While the organization and fans alike wait to see if Aaron Judge is going to pan out and make the outfield picture of the future clearer, the immediate decisions will be coming over the next couple of months.
Severino has thrown a career high of 160 innings, meaning anything above 190 frames in 2016 is not welcomed. And it would be very un-Yankees’ like to plan Severino’s development around no playoff games.
Nova is in a walk year, but after a disastrous 2015 trying to make it back from arm injuries, Nova is not only going to have to fight for his future contract, he’s going to have to fight for a spot in the rotation. The Yankees already have: Nathan Eovaldi, Masahiro Tanaka, Severino, CC Sabathia and Michael Pineda under contract and Bryan Mitchell needing no further seasoning in AAA.
Bird is the most clear-cut of the trio. Brian Cashman has already stated Greg Bird will at least start the year in the minors. It’s not the worst thing for a 23-year-old who demonstrated he can hit big league pitching but can definitely afford to cut down on strike outs.
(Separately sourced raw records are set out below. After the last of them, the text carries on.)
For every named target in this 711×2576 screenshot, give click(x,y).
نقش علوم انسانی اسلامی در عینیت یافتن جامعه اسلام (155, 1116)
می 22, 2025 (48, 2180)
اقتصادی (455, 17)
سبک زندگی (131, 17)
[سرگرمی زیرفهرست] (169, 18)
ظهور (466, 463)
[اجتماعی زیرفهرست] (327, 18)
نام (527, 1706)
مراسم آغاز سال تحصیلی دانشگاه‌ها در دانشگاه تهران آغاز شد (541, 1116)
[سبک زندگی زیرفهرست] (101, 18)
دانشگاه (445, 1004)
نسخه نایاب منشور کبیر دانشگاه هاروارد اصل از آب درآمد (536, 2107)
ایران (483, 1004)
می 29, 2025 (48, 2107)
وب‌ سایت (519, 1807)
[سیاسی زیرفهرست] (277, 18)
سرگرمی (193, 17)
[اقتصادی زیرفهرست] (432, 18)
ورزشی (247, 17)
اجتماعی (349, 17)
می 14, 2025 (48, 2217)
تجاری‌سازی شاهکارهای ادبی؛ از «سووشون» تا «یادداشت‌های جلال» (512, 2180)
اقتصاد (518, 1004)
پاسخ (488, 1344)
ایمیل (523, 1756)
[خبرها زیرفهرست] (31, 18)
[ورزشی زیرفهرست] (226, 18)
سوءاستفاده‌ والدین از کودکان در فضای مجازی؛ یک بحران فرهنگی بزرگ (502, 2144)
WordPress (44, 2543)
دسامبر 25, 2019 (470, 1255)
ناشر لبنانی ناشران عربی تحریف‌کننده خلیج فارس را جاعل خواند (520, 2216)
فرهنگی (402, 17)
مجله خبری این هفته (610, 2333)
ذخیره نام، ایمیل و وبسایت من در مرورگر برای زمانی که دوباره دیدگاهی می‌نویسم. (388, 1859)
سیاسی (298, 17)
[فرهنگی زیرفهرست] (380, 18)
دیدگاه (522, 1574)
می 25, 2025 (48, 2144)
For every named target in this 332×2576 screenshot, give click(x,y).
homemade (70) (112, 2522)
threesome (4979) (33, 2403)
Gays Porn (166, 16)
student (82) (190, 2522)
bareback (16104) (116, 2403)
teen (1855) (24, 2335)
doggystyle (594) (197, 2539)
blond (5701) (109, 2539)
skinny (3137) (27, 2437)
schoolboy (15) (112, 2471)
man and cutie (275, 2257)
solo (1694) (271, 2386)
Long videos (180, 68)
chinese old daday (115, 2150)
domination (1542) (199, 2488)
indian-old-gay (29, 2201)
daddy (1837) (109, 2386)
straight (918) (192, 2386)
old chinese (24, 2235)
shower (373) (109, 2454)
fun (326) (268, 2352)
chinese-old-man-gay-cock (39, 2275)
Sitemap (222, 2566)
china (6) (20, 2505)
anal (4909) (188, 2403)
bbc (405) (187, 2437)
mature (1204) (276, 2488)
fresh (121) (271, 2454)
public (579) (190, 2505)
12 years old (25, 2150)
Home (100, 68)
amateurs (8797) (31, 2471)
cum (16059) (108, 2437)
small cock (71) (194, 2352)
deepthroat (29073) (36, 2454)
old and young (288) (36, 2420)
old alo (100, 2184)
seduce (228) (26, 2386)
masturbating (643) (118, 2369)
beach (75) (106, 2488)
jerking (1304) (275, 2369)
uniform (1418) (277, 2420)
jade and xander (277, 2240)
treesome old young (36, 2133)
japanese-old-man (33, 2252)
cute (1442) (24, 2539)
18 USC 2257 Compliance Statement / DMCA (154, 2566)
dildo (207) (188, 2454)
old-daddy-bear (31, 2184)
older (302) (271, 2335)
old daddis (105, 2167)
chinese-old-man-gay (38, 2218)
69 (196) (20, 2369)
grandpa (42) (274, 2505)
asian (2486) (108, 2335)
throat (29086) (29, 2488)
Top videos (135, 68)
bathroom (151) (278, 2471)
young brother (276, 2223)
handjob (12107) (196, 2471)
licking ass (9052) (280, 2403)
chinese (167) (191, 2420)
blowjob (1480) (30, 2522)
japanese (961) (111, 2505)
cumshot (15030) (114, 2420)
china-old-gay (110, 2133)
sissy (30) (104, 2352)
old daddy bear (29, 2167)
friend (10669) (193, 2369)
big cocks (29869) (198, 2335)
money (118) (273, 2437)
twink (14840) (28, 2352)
As long as Mark Teixeira is healthy (which is rarely a full season), Bird will be in the minors. With Teixeira in a walk year, it’s conceivable we won’t see Bird until September, but count on him to start at first base in 2017.
So what to do with Nova and Severino? The answer would seem logical. Mitchell seems destined to take over the long relief role as a young pitcher who can eat major league innings but is very unlikely a long-term answer in a rotation. Pineda, Sabathia, Tanaka and Eovaldi are all but guaranteed starting spots if they emerge out of Tampa healthy. What would make sense for the Yankees is to limit Severino’s innings in AAA for the month of April and perhaps some of May, limiting him to less stress and less pressure to pitch deeper into games.
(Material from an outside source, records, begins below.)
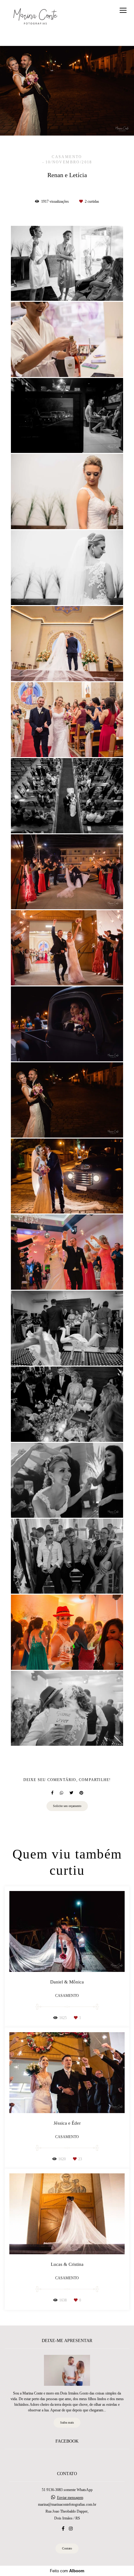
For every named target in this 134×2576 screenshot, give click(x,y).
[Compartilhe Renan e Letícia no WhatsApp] (61, 1793)
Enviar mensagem (70, 2497)
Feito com (67, 2571)
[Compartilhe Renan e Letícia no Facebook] (52, 1793)
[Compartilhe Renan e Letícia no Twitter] (71, 1793)
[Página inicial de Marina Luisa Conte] (35, 17)
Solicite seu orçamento (67, 1806)
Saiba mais (67, 2422)
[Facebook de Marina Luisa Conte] (63, 2528)
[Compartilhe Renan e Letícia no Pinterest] (81, 1793)
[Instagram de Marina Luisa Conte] (71, 2528)
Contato (67, 2548)
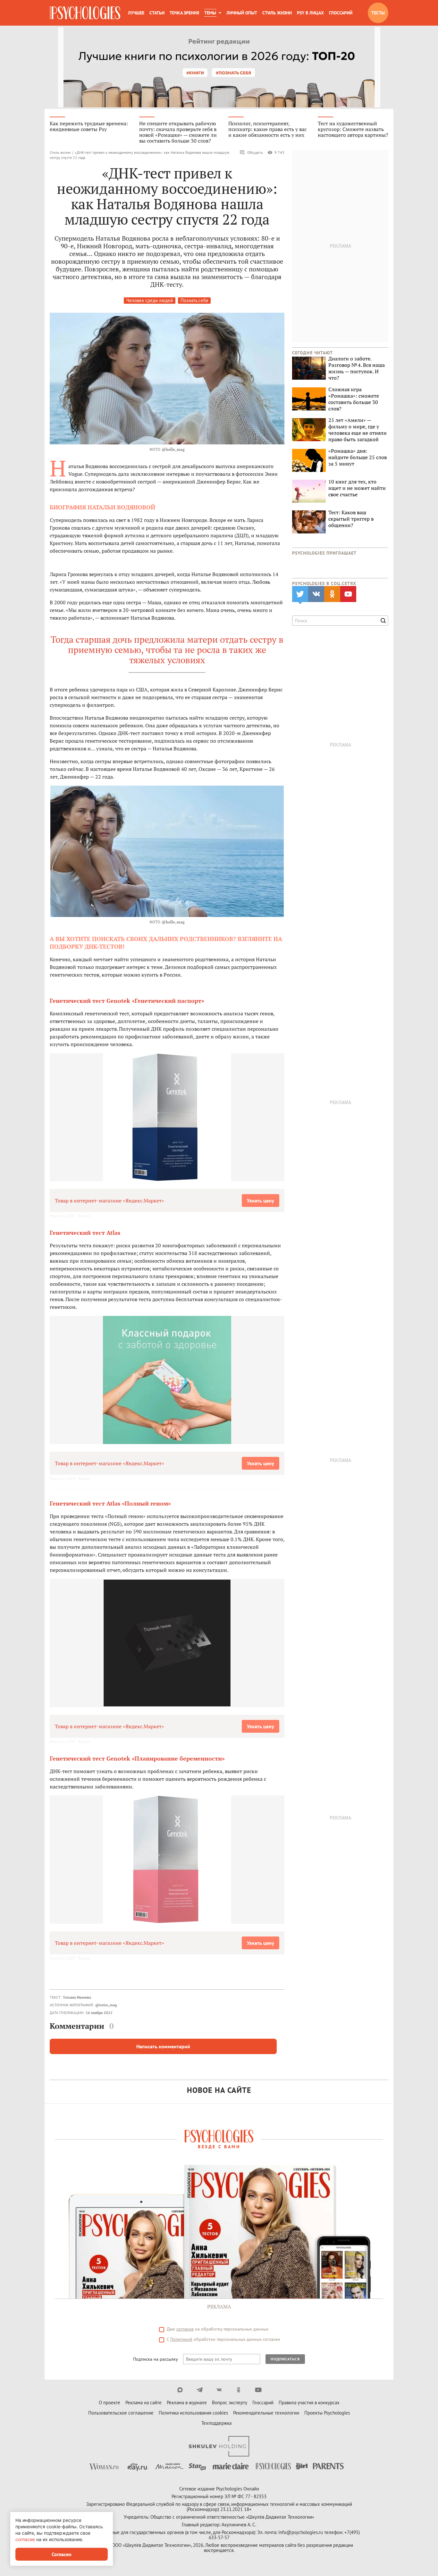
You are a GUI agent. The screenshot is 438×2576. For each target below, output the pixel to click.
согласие (185, 2329)
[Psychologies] (85, 12)
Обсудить (255, 152)
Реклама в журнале (187, 2402)
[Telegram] (200, 2389)
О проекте (109, 2402)
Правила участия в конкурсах (309, 2402)
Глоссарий (340, 13)
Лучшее (136, 13)
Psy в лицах (310, 13)
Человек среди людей (149, 300)
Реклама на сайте (143, 2402)
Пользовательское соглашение (121, 2413)
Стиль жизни (277, 13)
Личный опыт (241, 13)
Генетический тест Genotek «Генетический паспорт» (127, 1000)
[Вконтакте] (219, 2389)
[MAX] (180, 2389)
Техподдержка (216, 2423)
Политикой (181, 2339)
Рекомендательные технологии (266, 2413)
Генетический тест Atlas (85, 1232)
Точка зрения (184, 13)
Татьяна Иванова (77, 1997)
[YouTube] (258, 2389)
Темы (210, 13)
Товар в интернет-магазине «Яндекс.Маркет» (109, 1200)
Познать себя (194, 300)
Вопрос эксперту (229, 2402)
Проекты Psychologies (327, 2413)
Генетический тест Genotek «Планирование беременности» (137, 1758)
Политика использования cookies (193, 2413)
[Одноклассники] (239, 2389)
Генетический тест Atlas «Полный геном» (110, 1503)
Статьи (156, 13)
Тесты (378, 13)
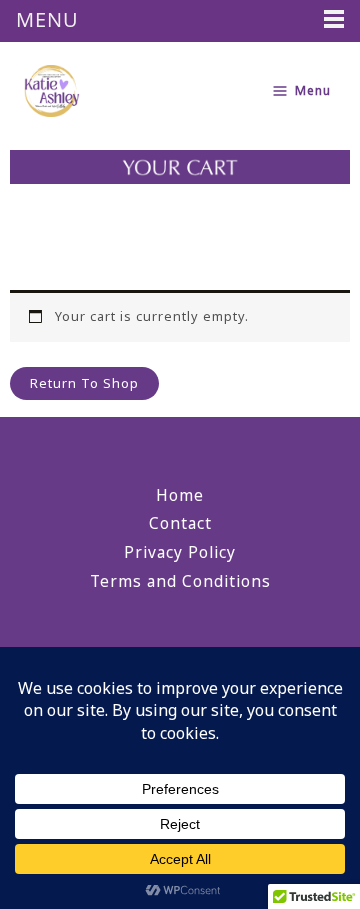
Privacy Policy (180, 552)
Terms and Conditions (180, 581)
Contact (180, 523)
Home (180, 495)
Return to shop (84, 383)
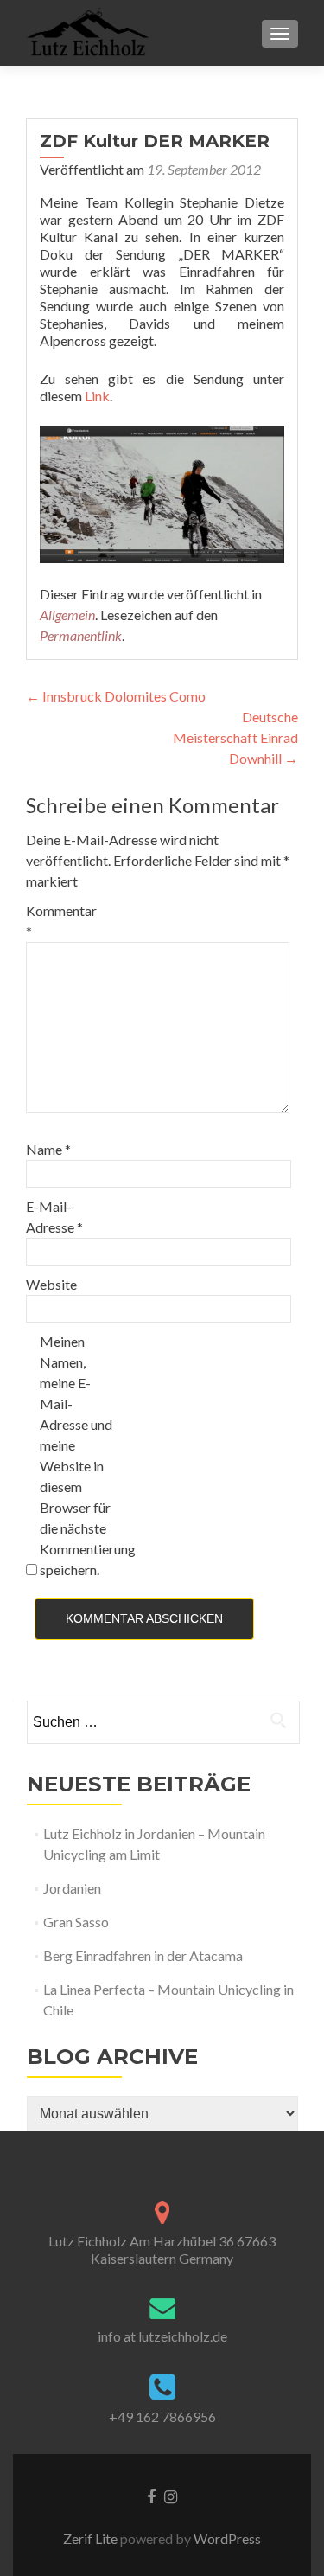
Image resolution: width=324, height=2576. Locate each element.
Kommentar (61, 920)
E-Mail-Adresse (54, 1216)
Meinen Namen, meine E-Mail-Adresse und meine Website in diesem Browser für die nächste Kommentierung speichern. (76, 1455)
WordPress (226, 2538)
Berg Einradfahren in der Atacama (143, 1955)
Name (48, 1149)
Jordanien (72, 1888)
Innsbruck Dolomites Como (116, 696)
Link (97, 396)
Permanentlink (81, 635)
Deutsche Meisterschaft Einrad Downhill (235, 737)
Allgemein (67, 614)
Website (51, 1284)
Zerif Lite (91, 2538)
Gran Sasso (76, 1921)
This could set him up to prepare for about 25 or so big league starts and hopefully around 150 major league innings. Combined with say, a half dozen starts in the minors and Severino should teeter around 180 innings by late September. Preparing him for over 200 innings in 2017, leaving some wiggle room for the playoffs and likely slowing his arbitration clock to avoid any risk of the Yankees losing an extra year of ownership in the long run.
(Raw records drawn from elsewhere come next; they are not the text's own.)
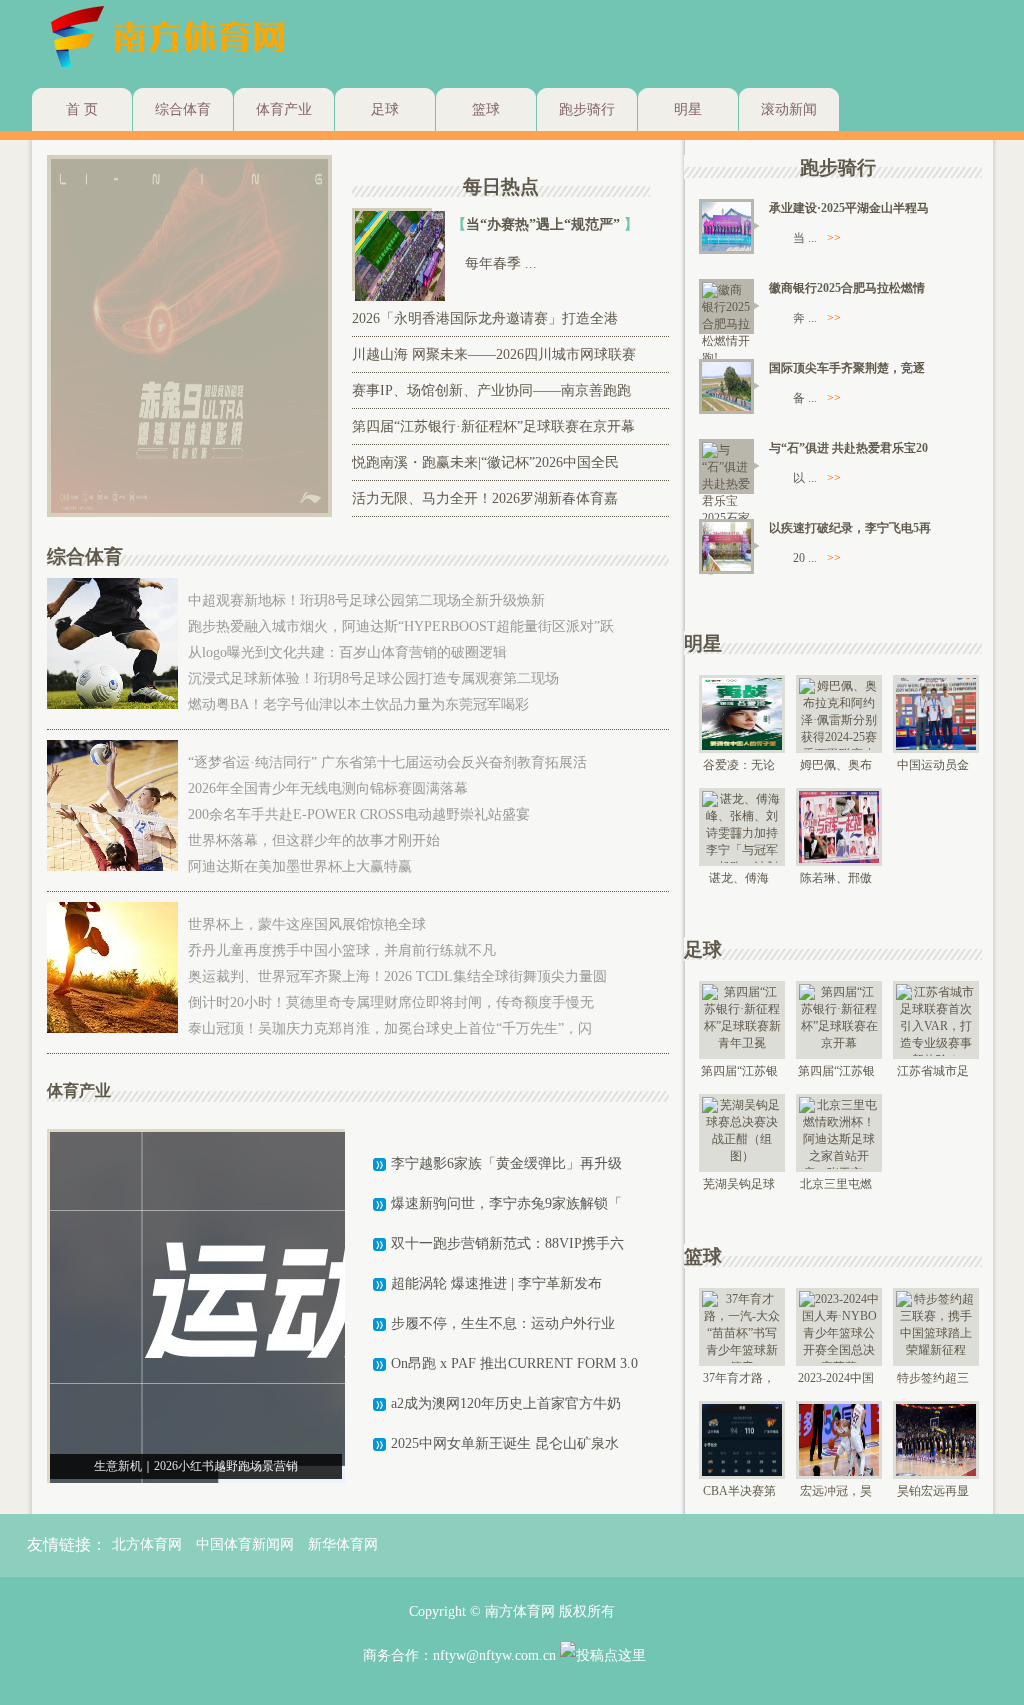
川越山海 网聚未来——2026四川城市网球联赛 (494, 354)
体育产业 (284, 109)
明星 (688, 109)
This would also impact Nova. It allows Nova a solid four to six weeks to showcase he’s fully healthy and either rebuild trade value or give him a guaranteed spot in the rotation should any injuries occur (these things always have a cruel way of working things out). By letting Nova into the rotation and keeping Severino in AAA to start the year, the Yankees could preserve the future for both (benefiting themselves in both instances) while sacrificing very little. The alternative is going with a six man rotation or skipping Severino’s starts with the front loaded off days in April, which is an option, but seems more risky to optimizing the pitcher’s values and allowing for them to develop a routine.
Though very much part of the future and almost guaranteed starting roles in 2017, the Yankees would benefit by leaving Severino and Bird behind when they head for the Bronx in April.